Proteção do meio ambiente laboral e afastamento do trabalhador com COVID-19

Para as profissões cujo trabalho a distância se mostre inviável, o cuidado e manutenção de meio ambiente laboral sadio é obrigação do empregador, que deverá orientar os empregados em boas práticas de higiene e saúde para evitar a disseminação da doença, bem como oferecer os meios adequados ao seu cumprimento.

Estas ordens devem ser de acordo com as orientações da OMS como: lavar as mãos com água e sabão, utilizar álcool gel, evitar contato com as mucosas, cobrir a boa e o nariz ao tossir ou espirrar, evitar aglomerações, dentre outras medidas informadas pelo Ministério da Saúde.

Caso o empregado descumpra as determinações, é possível a aplicação de sanções e, a depender da gravidade, podendo transmitir a doença aos demais empregados, incidir hipótese de justa causa.
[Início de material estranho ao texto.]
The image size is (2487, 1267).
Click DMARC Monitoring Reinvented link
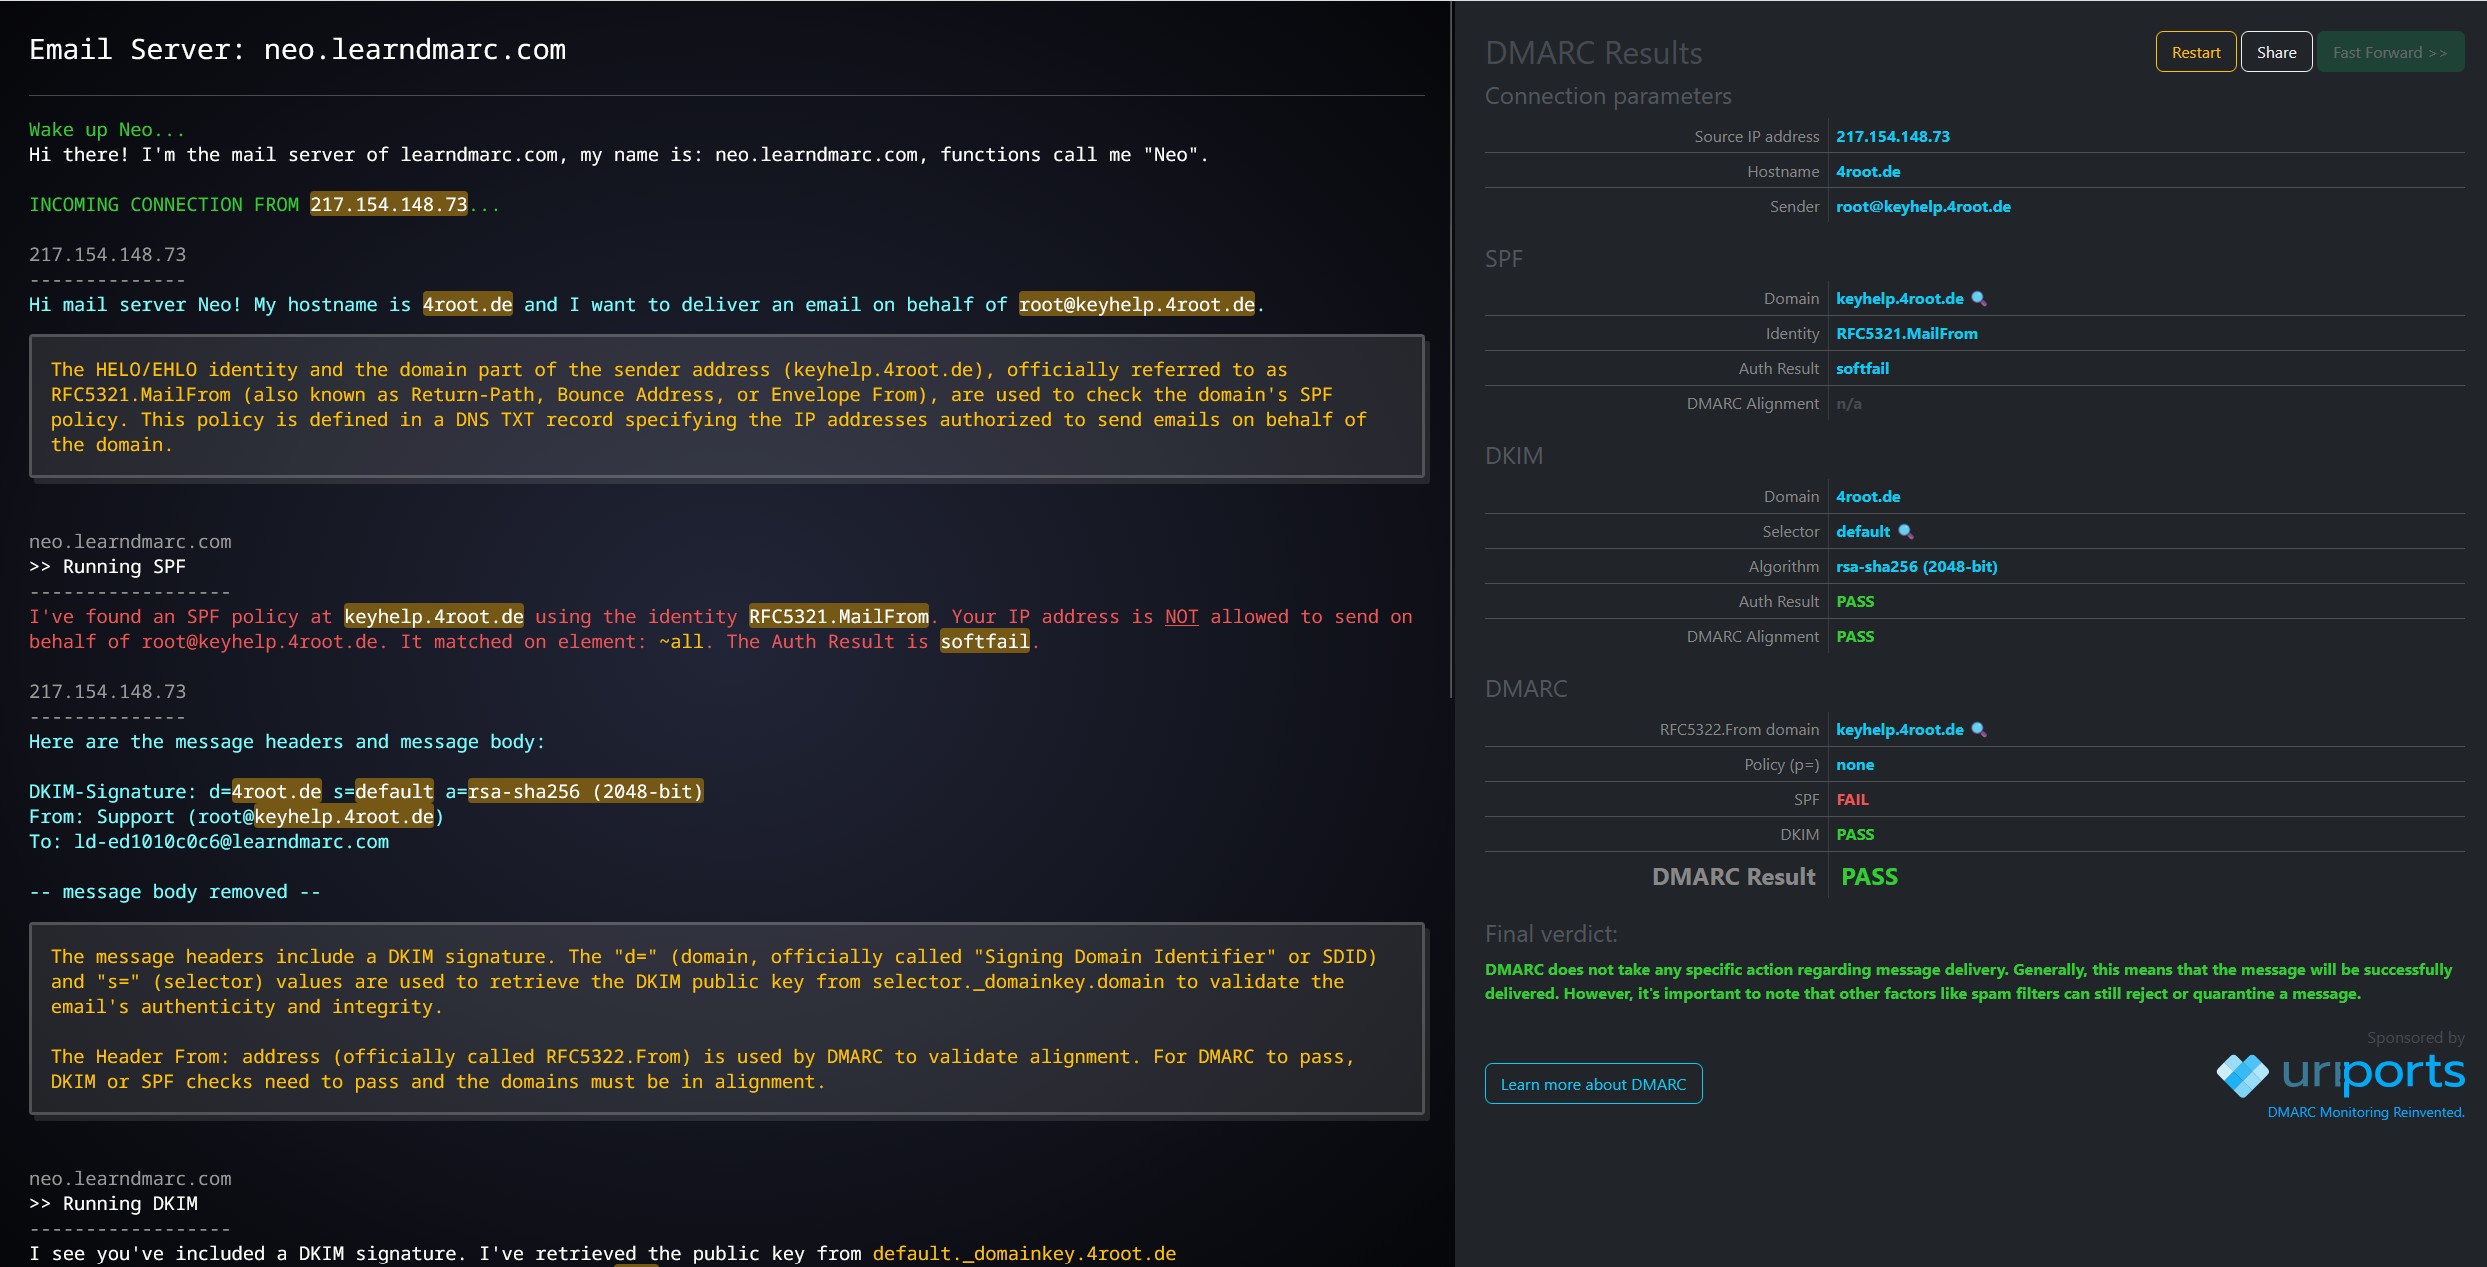(2365, 1112)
Ao mesmo tempo, cabe ao empregador oferece meio ambiente adequado como, exemplificativamente, disponibilizar local para lavar as mãos, sabão, álcool gel, rotação de empregados.

Caso haja suspeita de que qualquer dos empregados tenha contraído coronavírus ou tenha estado em contato com alguém contaminado, caberá à empresa afastar o empregado, nas mesmas hipóteses das demais licenças de saúde, mediante apresentação de atestado, pelo empregado.